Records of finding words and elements
- - - - - - -

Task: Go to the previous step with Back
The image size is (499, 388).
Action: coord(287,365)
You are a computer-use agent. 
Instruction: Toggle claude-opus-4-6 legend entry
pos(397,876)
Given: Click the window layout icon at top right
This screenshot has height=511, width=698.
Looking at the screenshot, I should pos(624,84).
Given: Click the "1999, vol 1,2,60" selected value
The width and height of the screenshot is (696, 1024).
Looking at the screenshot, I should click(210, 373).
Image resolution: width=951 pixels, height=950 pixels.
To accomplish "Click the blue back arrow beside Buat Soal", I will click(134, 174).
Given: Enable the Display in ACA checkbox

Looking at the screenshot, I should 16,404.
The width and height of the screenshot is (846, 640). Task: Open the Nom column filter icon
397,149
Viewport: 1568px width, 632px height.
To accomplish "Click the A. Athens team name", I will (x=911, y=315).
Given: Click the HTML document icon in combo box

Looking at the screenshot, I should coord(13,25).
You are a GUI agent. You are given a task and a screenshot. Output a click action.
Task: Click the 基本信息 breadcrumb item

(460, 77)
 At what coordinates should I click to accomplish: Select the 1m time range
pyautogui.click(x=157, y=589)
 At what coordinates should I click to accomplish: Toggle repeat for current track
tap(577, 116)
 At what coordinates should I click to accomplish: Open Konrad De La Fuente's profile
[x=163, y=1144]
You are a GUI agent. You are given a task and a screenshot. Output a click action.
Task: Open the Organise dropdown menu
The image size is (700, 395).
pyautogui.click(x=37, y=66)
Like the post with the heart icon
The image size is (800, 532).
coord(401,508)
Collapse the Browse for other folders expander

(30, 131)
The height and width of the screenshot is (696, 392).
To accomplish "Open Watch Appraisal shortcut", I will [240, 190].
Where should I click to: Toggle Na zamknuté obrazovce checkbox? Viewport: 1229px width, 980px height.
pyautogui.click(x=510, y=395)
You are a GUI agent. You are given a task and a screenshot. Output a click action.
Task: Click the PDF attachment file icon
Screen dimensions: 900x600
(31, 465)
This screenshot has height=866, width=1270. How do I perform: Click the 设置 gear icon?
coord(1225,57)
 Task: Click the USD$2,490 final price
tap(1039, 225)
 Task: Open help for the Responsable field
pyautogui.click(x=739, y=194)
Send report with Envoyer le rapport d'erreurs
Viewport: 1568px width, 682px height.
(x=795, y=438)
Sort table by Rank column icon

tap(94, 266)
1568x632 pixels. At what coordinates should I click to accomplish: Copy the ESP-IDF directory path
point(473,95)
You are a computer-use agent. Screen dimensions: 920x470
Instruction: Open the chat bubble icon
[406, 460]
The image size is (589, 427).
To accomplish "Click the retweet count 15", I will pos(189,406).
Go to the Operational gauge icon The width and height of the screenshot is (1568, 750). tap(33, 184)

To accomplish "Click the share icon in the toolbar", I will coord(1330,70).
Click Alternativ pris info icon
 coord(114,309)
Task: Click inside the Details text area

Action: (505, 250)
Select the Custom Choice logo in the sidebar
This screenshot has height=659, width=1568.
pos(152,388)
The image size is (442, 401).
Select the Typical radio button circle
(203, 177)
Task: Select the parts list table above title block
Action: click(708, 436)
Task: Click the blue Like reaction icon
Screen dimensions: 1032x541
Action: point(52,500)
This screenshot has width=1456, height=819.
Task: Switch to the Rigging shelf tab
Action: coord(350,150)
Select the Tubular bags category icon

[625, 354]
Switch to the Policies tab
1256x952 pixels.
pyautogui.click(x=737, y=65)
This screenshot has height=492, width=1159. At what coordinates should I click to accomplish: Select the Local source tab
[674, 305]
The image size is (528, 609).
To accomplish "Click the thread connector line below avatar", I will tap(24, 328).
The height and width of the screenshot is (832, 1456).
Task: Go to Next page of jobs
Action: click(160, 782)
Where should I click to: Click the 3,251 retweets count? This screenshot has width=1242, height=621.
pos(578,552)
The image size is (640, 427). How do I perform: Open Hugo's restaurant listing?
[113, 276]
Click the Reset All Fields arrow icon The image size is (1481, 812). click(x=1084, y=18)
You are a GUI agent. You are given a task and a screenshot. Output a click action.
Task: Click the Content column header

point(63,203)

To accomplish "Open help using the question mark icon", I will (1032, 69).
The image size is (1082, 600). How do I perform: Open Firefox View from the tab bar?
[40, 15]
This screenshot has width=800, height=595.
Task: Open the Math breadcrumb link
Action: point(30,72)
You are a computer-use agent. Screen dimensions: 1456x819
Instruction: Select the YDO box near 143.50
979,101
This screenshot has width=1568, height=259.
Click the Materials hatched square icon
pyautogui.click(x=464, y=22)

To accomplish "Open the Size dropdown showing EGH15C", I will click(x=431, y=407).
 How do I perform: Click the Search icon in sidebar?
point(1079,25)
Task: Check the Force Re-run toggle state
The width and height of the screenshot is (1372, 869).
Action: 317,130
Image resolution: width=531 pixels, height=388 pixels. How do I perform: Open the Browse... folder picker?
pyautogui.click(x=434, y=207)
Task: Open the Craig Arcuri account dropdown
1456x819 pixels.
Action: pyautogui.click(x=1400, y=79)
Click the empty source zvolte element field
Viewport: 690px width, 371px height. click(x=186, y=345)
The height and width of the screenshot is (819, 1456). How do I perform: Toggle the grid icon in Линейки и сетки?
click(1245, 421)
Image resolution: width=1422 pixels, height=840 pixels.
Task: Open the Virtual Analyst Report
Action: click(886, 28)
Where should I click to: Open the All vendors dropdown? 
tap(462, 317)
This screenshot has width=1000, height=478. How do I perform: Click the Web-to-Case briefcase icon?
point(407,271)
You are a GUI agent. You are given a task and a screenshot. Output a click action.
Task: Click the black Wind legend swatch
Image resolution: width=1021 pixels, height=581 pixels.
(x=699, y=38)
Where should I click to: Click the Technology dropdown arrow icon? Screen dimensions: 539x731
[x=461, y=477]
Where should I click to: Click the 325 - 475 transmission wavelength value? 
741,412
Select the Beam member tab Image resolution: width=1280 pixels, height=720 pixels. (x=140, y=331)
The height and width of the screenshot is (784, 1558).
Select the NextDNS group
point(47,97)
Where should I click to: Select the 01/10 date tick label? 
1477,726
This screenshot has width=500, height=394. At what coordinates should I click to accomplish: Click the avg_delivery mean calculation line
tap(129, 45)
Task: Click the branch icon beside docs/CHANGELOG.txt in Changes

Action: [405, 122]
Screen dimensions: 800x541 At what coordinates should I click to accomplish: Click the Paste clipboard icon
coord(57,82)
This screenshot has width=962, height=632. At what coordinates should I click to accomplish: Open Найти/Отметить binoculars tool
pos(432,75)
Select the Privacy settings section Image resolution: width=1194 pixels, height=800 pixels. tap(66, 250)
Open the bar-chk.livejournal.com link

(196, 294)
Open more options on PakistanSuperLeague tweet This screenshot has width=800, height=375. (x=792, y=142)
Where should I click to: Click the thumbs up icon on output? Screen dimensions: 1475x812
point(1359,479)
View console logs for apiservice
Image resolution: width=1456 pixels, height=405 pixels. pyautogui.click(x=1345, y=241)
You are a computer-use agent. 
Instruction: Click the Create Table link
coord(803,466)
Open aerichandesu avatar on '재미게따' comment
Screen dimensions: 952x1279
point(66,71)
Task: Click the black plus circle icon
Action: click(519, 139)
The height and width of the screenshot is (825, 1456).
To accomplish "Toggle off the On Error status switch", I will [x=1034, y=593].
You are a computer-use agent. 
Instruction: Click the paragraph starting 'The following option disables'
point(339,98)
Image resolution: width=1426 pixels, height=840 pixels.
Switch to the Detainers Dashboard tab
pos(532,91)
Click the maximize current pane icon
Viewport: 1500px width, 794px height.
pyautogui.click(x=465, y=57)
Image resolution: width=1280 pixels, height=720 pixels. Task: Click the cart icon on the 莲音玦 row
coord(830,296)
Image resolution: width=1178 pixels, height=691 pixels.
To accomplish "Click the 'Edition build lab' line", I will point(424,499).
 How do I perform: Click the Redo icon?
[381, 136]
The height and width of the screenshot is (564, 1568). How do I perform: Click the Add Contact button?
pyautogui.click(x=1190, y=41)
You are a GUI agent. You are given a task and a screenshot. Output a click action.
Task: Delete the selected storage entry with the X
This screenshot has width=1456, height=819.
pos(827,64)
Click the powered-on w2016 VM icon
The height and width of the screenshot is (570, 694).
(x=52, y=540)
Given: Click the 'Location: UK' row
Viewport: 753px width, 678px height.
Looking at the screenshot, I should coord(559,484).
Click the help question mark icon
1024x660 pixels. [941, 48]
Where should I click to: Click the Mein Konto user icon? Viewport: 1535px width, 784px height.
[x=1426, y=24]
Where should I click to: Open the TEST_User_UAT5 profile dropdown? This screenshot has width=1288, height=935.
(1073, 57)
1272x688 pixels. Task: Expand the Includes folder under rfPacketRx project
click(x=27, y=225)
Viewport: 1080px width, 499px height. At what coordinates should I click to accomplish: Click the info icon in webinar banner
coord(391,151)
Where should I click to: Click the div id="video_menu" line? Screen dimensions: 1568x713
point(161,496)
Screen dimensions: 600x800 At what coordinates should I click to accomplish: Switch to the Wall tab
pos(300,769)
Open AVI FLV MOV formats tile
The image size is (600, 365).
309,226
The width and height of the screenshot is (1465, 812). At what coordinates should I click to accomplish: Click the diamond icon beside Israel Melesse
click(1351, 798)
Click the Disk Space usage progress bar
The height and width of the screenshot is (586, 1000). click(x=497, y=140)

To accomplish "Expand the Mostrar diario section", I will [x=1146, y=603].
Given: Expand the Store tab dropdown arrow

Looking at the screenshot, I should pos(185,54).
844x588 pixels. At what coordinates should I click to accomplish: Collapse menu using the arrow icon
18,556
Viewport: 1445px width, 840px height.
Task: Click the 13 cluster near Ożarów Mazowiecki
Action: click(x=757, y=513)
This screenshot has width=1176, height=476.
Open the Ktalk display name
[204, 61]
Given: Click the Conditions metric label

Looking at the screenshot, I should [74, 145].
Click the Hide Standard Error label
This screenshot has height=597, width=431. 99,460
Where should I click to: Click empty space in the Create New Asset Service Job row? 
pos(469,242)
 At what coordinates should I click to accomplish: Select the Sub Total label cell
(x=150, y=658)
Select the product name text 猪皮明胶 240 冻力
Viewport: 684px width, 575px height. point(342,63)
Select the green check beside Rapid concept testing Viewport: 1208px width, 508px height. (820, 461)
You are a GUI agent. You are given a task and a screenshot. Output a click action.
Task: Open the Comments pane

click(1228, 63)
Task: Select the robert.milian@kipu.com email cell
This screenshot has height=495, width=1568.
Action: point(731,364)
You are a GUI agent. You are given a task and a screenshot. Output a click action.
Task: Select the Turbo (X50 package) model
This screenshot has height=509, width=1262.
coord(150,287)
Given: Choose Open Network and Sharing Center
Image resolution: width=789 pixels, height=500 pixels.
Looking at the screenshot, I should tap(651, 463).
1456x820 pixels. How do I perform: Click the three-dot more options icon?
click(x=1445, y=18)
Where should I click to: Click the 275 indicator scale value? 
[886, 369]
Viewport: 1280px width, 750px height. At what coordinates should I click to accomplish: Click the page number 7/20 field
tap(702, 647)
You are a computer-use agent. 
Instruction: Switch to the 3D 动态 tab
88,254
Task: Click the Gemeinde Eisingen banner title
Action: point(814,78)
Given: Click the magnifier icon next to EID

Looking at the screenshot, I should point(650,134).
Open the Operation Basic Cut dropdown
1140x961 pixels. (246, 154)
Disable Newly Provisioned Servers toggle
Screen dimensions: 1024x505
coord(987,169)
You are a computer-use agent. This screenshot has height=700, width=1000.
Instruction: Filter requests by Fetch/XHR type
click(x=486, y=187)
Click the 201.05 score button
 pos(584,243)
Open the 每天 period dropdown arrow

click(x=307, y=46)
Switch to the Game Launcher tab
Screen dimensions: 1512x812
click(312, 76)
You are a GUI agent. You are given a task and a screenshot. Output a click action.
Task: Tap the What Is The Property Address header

- - - - - - -

Problem requirements — In the listing lines from the one holding "Where should I click to: Select" through the one holding "point(1359,479)", inclusive, swap every "icon" for "button" and reproduce those lines with everything else left as is.

Task answer —
Where should I click to: Select the 01/10 date tick label? 
1477,726
This screenshot has width=500, height=394. At what coordinates should I click to accomplish: Click the avg_delivery mean calculation line
tap(129, 45)
Task: Click the branch button beside docs/CHANGELOG.txt in Changes

Action: [405, 122]
Screen dimensions: 800x541 At what coordinates should I click to accomplish: Click the Paste clipboard button
coord(57,82)
This screenshot has width=962, height=632. At what coordinates should I click to accomplish: Open Найти/Отметить binoculars tool
pos(432,75)
Select the Privacy settings section Image resolution: width=1194 pixels, height=800 pixels. tap(66, 250)
Open the bar-chk.livejournal.com link

(196, 294)
Open more options on PakistanSuperLeague tweet This screenshot has width=800, height=375. (x=792, y=142)
Where should I click to: Click the thumbs up button on output? Screen dimensions: 1475x812
point(1359,479)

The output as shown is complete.